*Text block:*
-- Opening Marker --

Finally, doctors may fail to diagnose spina bifida during pregnancy. A traditional delivery can be dangerous for a baby with spina bifida because the condition causes gaps between the vertebrae that protect the spinal cord. These gaps leave the spinal cord exposed to potential injury.

Do you suspect your child’s spinal cord injury was caused by a medical error at birth? Get a free case review today.

Spinal Cord Injury Risk Factors

Many factors can increase a baby’s risk of obtaining a spinal cord injury during birth, including:

  • The baby is in a breech presentation
  • The baby weighs more than eight pounds
  • The baby’s head is hyperextended (bent backward) in the womb
  • The baby has spina bifida
  • There is a risk of bleeding in the brain from a maternal infection or preeclampsia, a high-risk blood pressure condition

Spinal Cord Injury Signs and Symptoms

Most signs of a spinal cord injury will be visible immediately. In 25% of cases, it can take 30 minutes to 4 days for symptoms to fully appear.

Parents can identify a spinal cord injury by monitoring their baby for these signs:

  • Loss of muscle function in some or all of the limbs
  • Baby seems floppy when picked up
  • Loss of sensation in the body or lack of reflexes
  • Breathing problems
  • Spasms
  • Loss of bowel and bladder function

If your baby is floppy, stiff or spasming—signs of cerebral palsy—your doctor will run tests to rule out cerebral palsy. This will help them make the proper diagnosis and prevent a cerebral palsy misdiagnosis.

The signs of cerebral palsy are similar to those of a spinal cord injury. The most significant difference between the two is that a spinal cord injury often presents immediately, while mild to moderate cerebral palsy can go undetected for months.

-- Closing Marker --

*Stored data:*
-- Opening Marker --

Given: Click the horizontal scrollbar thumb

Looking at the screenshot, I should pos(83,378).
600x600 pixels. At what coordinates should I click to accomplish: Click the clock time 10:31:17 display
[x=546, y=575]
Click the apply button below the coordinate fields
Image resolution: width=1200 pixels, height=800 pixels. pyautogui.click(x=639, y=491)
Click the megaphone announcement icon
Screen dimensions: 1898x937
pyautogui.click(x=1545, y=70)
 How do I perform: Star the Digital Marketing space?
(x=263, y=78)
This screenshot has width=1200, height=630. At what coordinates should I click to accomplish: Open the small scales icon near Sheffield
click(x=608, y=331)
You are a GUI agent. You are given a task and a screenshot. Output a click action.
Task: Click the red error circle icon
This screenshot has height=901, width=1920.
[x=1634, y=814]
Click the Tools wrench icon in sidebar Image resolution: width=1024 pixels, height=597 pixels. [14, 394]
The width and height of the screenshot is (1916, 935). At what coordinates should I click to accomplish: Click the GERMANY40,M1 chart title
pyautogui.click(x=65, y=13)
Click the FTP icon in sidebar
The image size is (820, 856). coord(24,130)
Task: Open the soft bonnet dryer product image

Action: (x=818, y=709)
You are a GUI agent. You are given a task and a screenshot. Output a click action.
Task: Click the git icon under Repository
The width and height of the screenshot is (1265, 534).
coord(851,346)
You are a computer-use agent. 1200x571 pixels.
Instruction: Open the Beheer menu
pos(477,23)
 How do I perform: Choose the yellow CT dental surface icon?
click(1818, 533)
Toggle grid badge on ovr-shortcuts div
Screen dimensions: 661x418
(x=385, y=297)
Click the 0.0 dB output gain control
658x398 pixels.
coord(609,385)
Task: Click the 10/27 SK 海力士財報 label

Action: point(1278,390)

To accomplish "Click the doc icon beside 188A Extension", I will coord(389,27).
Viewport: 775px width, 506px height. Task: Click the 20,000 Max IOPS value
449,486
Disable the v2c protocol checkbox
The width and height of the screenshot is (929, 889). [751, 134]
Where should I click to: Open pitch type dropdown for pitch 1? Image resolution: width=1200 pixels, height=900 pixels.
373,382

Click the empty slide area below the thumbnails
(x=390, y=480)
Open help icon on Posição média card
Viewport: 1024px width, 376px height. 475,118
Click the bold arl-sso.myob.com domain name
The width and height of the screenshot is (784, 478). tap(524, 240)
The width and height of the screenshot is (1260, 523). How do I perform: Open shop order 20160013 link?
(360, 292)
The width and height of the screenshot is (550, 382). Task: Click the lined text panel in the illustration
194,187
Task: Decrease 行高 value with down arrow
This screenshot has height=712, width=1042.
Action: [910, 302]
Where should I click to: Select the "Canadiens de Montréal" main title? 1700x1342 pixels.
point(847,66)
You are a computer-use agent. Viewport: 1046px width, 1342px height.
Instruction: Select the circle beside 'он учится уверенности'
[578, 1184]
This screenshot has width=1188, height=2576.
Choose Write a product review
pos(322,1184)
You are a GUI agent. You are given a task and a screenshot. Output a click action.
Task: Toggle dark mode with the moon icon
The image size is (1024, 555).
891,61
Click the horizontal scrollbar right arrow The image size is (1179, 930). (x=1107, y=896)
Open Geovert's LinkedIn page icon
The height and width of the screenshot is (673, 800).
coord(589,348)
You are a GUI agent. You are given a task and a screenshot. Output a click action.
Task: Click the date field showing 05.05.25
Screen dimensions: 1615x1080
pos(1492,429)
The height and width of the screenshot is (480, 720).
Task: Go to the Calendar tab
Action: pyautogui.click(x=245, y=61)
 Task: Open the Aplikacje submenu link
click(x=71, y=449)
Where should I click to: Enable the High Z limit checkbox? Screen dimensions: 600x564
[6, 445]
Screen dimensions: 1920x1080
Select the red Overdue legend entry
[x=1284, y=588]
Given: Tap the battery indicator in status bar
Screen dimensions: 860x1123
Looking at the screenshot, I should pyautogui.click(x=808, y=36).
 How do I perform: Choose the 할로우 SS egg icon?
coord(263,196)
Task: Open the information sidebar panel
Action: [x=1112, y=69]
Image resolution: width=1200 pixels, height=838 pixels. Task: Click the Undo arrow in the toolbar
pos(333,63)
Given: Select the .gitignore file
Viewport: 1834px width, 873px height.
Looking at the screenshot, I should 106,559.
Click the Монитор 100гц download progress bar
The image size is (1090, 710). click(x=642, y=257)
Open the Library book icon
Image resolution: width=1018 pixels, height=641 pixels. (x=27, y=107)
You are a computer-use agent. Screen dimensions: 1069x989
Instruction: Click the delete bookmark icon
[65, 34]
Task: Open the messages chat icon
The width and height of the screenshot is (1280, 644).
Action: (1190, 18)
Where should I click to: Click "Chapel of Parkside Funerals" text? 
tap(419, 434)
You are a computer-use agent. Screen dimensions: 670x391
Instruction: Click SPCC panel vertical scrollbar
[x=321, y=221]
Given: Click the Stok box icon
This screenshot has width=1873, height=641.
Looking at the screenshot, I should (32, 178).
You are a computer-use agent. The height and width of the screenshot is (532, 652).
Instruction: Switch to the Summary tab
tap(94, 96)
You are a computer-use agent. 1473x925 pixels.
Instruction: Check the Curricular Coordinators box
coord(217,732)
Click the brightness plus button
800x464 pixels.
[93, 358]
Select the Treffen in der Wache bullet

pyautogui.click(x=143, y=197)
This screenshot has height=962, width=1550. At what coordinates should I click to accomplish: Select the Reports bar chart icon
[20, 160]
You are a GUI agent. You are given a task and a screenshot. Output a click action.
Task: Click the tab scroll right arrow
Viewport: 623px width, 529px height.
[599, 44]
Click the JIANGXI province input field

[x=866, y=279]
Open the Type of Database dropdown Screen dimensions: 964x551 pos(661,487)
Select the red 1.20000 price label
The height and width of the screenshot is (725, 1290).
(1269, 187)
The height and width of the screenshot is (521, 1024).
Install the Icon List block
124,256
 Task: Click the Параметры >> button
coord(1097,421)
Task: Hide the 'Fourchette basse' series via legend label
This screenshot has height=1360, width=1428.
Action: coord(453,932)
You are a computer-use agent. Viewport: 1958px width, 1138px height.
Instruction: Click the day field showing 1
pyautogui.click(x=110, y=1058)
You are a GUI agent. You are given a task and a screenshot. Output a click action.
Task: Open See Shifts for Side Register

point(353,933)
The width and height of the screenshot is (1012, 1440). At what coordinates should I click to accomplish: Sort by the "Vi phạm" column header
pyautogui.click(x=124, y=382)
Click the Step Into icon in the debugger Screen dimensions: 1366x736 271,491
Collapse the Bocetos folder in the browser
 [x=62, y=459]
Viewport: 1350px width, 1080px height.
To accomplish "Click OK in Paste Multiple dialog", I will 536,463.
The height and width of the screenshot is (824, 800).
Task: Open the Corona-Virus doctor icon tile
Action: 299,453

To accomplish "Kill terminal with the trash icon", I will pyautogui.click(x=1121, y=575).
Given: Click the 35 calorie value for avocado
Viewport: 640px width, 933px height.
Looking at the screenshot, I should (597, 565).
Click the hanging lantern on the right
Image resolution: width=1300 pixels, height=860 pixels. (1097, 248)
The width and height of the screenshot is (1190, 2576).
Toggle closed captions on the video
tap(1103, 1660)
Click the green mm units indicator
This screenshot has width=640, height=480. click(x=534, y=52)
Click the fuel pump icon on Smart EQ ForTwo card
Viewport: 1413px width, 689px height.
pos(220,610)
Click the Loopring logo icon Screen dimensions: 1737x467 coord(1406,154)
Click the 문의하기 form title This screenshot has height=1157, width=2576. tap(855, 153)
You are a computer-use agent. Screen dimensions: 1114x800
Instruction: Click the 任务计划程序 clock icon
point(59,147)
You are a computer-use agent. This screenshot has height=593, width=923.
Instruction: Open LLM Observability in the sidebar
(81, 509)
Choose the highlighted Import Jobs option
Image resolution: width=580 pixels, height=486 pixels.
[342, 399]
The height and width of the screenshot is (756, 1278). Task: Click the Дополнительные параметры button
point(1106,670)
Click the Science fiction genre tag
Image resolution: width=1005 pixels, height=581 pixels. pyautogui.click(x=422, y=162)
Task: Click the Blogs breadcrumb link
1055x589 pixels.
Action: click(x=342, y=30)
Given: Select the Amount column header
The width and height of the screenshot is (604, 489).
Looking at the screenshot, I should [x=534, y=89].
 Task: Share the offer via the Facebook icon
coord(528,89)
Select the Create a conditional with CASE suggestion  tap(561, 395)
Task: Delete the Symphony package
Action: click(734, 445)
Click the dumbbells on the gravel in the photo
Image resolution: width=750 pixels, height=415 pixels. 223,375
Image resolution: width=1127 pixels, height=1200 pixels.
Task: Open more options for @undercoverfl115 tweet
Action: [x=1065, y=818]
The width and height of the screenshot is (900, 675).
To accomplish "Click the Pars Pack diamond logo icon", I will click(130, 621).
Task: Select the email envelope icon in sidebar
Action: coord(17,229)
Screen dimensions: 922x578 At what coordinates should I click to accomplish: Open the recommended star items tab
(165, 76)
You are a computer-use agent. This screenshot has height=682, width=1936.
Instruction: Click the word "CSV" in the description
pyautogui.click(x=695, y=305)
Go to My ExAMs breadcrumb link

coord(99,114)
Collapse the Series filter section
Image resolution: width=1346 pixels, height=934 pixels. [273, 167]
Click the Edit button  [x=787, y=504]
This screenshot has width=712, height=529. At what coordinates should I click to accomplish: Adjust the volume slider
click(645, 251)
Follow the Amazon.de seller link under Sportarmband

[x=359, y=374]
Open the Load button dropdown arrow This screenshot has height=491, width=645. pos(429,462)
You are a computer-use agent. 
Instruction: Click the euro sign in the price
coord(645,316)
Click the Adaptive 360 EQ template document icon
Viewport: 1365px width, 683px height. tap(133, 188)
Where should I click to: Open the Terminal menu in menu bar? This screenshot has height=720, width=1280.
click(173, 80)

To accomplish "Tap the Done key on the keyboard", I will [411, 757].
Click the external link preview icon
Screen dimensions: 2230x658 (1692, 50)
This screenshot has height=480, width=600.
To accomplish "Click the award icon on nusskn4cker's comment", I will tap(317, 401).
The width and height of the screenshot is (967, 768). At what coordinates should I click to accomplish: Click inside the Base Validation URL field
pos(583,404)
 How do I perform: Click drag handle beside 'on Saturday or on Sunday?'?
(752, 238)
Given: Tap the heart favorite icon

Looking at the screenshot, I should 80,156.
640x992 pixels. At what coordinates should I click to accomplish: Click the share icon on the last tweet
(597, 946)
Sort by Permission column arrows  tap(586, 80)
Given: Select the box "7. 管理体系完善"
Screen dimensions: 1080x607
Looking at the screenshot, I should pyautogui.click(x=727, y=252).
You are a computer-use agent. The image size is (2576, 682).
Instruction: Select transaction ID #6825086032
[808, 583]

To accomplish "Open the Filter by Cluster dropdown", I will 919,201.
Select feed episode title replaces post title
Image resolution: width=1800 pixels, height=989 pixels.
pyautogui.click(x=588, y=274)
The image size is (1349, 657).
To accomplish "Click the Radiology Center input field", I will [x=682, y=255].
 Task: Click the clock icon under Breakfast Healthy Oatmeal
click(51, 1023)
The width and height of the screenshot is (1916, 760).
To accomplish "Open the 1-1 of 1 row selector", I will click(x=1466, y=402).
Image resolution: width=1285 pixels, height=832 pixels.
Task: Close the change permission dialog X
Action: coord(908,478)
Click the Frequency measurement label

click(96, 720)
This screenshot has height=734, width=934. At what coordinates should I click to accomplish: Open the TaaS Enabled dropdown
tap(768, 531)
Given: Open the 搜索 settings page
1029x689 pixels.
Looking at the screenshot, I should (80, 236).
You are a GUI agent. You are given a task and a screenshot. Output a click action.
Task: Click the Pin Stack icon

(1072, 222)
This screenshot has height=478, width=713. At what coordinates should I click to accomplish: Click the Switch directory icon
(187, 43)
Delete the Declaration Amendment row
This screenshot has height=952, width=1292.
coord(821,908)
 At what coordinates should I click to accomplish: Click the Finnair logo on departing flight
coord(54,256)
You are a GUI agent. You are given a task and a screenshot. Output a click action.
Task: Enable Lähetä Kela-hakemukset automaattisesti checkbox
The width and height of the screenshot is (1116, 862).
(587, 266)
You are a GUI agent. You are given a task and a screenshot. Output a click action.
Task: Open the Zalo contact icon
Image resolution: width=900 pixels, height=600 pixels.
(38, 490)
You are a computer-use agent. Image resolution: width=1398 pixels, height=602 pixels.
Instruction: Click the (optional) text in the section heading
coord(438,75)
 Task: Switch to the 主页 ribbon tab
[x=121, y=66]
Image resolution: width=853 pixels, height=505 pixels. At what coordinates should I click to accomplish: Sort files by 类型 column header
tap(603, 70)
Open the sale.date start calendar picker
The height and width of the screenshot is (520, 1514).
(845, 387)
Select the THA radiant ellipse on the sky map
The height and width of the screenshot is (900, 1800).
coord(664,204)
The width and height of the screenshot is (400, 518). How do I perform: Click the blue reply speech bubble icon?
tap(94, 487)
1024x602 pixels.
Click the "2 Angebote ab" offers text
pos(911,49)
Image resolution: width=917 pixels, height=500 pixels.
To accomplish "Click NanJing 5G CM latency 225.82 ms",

-- Closing Marker --

*Parts of the exercise:*
(a) Repeat the part of the text about spinal cord injuries at birth from "If your baby" to "cerebral palsy misdiagnosis.", word for word.
(b) In one to three sentences, explain why the text about spinal cord injuries at birth says a traditional delivery can be dangerous for a baby with spina bifida.
(c) Go on with the text about spinal cord injuries at birth from where it stops.
The rows have nothing to do with the text about spinal cord injuries at birth.

*Expected results:*
(a)
If your baby is floppy, stiff or spasming—signs of cerebral palsy—your doctor will run tests to rule out cerebral palsy. This will help them make the proper diagnosis and prevent a cerebral palsy misdiagnosis.

(b) Spina bifida causes gaps between the vertebrae that protect the spinal cord. These gaps leave the spinal cord exposed to possible injury during a traditional delivery.

(c)
Diagnosing Spinal Cord Injury

Sometimes a spinal cord injury, such as spina bifida, is diagnosed before birth. A routine prenatal blood test should reveal spina bifida so that doctors can be prepared to prevent permanent spinal cord damage during childbirth.

If your child shows symptoms of a spinal cord injury after birth, your doctor will give them a physical exam and run various tests before making a diagnosis.


X-rays can help doctors determine if any vertebrae are fractured, indicating spinal cord injury in the area. Small fractures may not be visible under X-rays even if the spinal cord is damaged.

CT Scans

CT scans produce a more detailed image of the body than X-rays, revealing a clearer picture of any problems with vertebrae. Like X-rays, CT scans cannot directly detect issues with nerves.


An MRI is the best way to diagnose a spinal cord injury. MRIs can reveal nerve compression, tumors on the spine and lesions in the spinal cord.

Spinal Cord Injury Treatment

The primary treatment for spinal cord injuries is prevention. If your child is at risk of a spinal cord injury, your medical team should take special precautions during labor. This often means scheduling a cesarean section if the baby is too big, positioned incorrectly or has spina bifida.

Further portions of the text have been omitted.